Segment Start: Exercise text
No Jumper Cables?
September 18, 2006
7:47 AM CST
Like Reader Rob B. (who sent me this little snippet thank you so very much you SOB), I felt a searing flash of pain ion my cranium, followed by an immediate RCOB of epic proportions:
September 15, 2006—GUANTANAMO BAY, CUBA
...
The high-minded critics who complain about torture are wrong. We are far too soft on these guys - and, as a result, aren’t getting the valuable intelligence we need to save American lives.
The politically correct regulations are unbelievable. Detainees are entitled to a full eight hours sleep and can’t be woken up for interrogations. They enjoy three meals and five prayers per day, without interruption. They are entitled to a minimum of two hours of outdoor recreation per day.
Interrogations are limited to four hours, usually running two - and (of course) are interrupted for prayers. One interrogator actually bakes cookies for detainees, while another serves them Subway or McDonald’s sandwiches. Both are available on base. (Filet o’ Fish is an al Qaeda favorite.)
Interrogations are not video or audio taped, perhaps to preserve detainee privacy.
That’s not the worst of it. Try this one:
[A] multi-cell al Qaeda network has developed in the camp. Military intelligence can’t yet identify their leaders, but notes that they have cells for monitoring the movements and identities of guards and doctors, cells dedicated to training, others for making weapons and so on.
And they can make weapons from almost anything. Guards have been attacked with springs taken from inside faucets, broken fluorescent light bulbs and fan blades. Some are more elaborate. “These folks are MacGyvers,” Harris said.
Other cells pass messages from leaders in one camp to followers in others. How? Detainees use the envelopes sent to them by their attorneys to pass messages. (Some 1,000 lawyers represent 440 prisoners, all on a pro bono basis, with more than 18,500 letters in and out of Gitmo in the past year.) Guards are not allowed to look inside these envelopes because of “attorney-client privilege” - even if they know the document inside is an Arabic-language note written by a prisoner to another prisoner and not a letter to or from a lawyer.
That’s right: Accidentally or not, American lawyers are helping al Qaeda prisoners continue to plot.
There is little doubt what this note-passing and weapons-making is used for. The military recorded 3,232 incidents of detainee misconduct from July 2005 to August 2006 - an average of more than eight incidents per day. Some are nonviolent, but the tally includes coordinated attacks involving everything from throwing bodily fluids on guards (432 times) to 90 stabbings with homemade knives.
One detainee slashed a doctor who was trying to save his life; the doctors wear body armor to treat their patients.
But it gets still worse:No expense spared for al Qaeda health care: Some 5,000 dental operations (including teeth cleanings) and 5,000 vaccinations on a total of 550 detainees have been performed since 2002 - all at taxpayer expense. Eyeglasses? 174 pairs handed out. Twenty two detainees have taxpayer-paid prosthetic limbs. And so on.
Aaaaargh aaaargh aaaargh what time does the range open?
This is going to cost me about 500 rounds to get the bile out of my system.
Maybe I should bill the .mil for the ammo—I mean, if some stinking raghead terrorist can get free dental care…
And just in case you’re still not sufficiently enraged:
Some 20 current detainees have direct personal knowledge of the 9/11 attacks and nearly every one of the current 440 say they would honored to attack America again.
That does it. I’m going to be at the range when the doors open.
Segment End: Exercise text
Instructions to follow –
Return the passage of the Guantanamo post word for word, beginning at the words "There is little" and stopping after "with homemade knives.". None of the items after the Guantanamo post is needed here.
Segment Start: Supplied material
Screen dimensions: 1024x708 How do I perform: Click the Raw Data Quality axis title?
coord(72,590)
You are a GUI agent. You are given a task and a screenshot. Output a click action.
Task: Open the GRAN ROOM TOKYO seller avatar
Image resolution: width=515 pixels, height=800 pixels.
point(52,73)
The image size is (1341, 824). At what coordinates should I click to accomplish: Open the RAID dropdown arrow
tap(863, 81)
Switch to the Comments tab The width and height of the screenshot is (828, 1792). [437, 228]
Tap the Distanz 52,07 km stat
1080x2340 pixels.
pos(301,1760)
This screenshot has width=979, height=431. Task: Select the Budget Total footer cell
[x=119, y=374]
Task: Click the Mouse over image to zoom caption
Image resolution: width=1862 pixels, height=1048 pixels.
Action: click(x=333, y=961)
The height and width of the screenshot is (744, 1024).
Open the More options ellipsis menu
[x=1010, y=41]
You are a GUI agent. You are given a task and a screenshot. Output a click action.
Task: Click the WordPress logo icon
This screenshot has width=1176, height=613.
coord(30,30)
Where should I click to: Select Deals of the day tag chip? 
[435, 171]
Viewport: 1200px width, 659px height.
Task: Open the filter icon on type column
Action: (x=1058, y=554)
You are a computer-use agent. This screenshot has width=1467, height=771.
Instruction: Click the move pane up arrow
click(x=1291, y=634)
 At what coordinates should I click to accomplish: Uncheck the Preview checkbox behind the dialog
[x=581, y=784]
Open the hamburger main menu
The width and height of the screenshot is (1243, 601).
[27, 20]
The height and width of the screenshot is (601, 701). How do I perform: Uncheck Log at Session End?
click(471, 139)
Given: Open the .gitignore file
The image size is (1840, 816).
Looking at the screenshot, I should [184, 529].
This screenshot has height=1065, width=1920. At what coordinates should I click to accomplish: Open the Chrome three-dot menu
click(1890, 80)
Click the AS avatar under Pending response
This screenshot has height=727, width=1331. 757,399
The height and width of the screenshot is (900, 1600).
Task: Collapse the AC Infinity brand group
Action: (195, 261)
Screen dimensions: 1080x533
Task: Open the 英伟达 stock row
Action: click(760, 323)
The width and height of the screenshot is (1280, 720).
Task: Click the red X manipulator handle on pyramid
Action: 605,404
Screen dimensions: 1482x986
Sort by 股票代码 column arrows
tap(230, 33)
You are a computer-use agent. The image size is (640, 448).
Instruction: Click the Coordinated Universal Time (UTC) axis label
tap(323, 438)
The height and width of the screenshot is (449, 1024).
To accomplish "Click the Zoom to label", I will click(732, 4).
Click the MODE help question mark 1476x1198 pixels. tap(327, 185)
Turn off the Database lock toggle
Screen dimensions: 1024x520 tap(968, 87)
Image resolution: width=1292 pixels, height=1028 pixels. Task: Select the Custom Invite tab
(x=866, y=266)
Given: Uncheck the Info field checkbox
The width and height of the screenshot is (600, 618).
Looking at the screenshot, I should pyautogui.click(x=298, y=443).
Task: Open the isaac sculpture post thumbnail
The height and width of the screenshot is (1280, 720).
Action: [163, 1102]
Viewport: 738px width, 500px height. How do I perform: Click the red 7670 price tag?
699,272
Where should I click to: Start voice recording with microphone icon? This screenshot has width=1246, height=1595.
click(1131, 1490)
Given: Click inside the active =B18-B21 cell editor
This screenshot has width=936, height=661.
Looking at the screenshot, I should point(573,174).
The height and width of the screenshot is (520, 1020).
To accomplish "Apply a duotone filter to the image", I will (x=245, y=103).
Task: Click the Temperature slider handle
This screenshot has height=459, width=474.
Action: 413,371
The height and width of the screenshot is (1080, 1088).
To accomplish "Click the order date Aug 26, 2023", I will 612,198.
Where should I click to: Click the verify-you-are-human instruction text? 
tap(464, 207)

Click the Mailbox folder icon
Segment End: Supplied material
Written solution –
There is little doubt what this note-passing and weapons-making is used for. The military recorded 3,232 incidents of detainee misconduct from July 2005 to August 2006 - an average of more than eight incidents per day. Some are nonviolent, but the tally includes coordinated attacks involving everything from throwing bodily fluids on guards (432 times) to 90 stabbings with homemade knives.